■ The exercise ■
Find every line in the records that contains the word "Collapse", and copy each of those lines as it appears.

■ Record set ■
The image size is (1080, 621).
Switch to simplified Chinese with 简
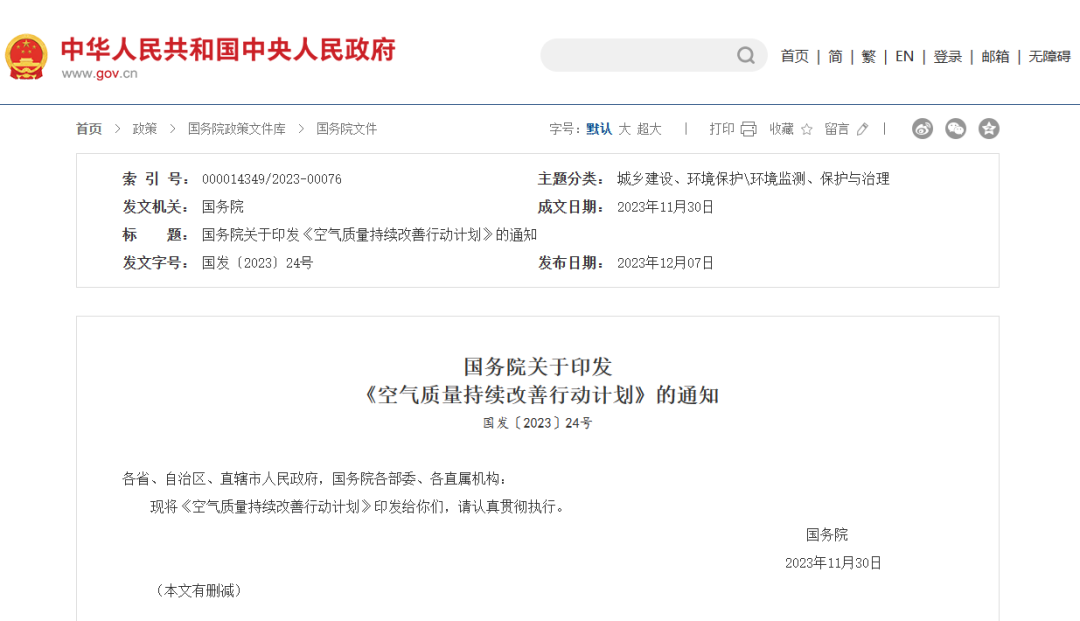[835, 57]
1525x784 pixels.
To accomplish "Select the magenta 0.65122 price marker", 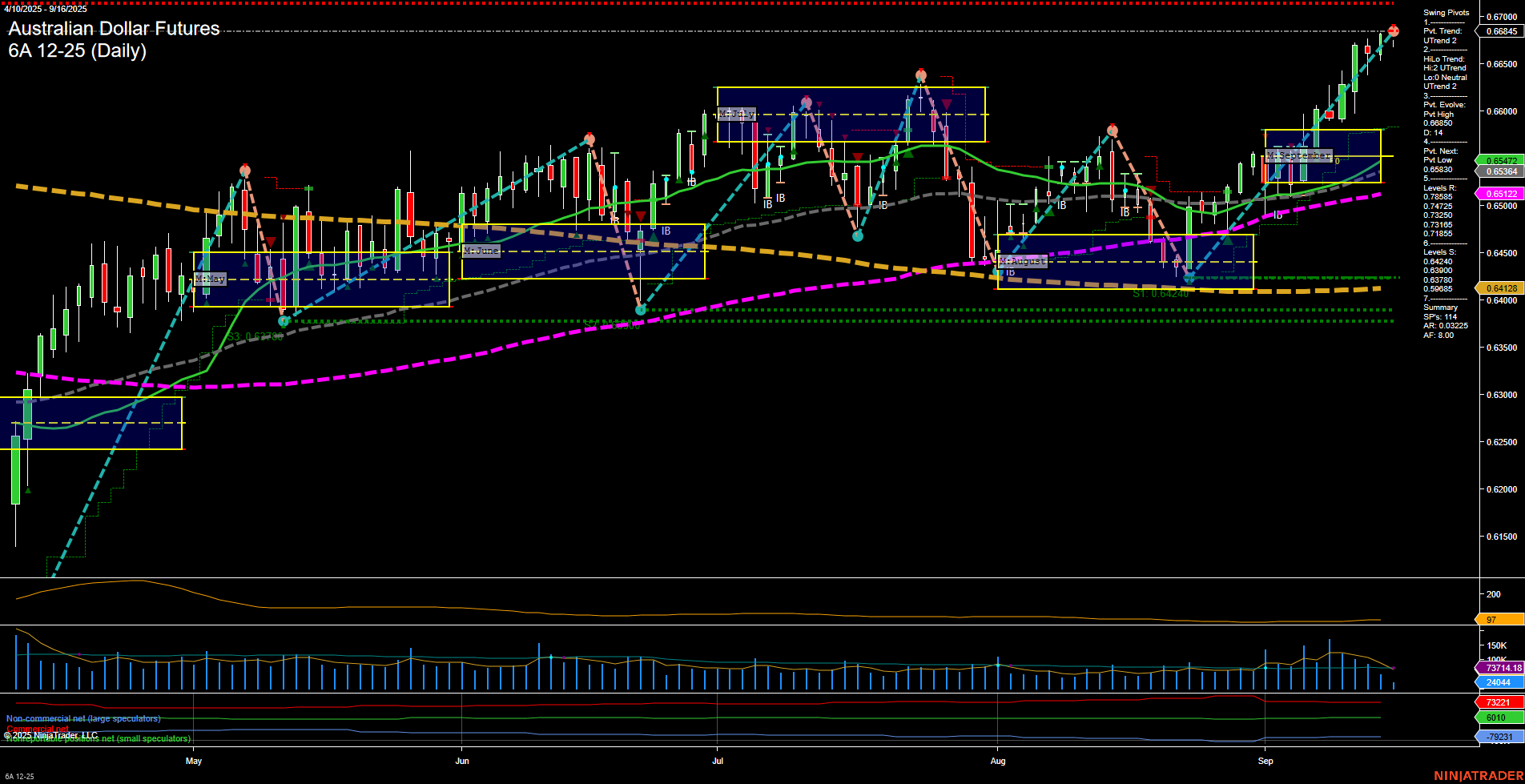I will pos(1500,194).

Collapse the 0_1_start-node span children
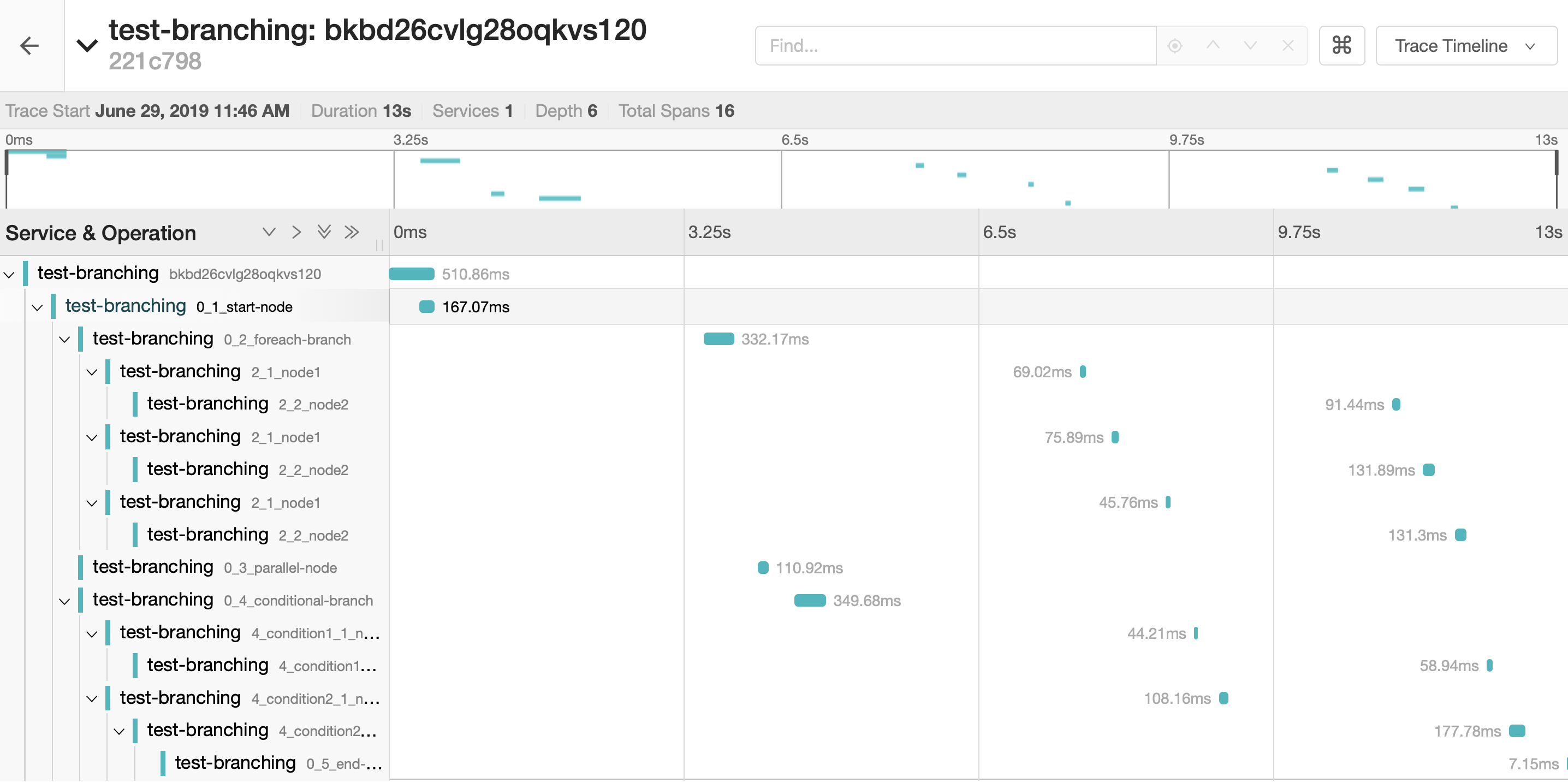37,307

■ Exercise result ■
Collapse the 0_1_start-node span children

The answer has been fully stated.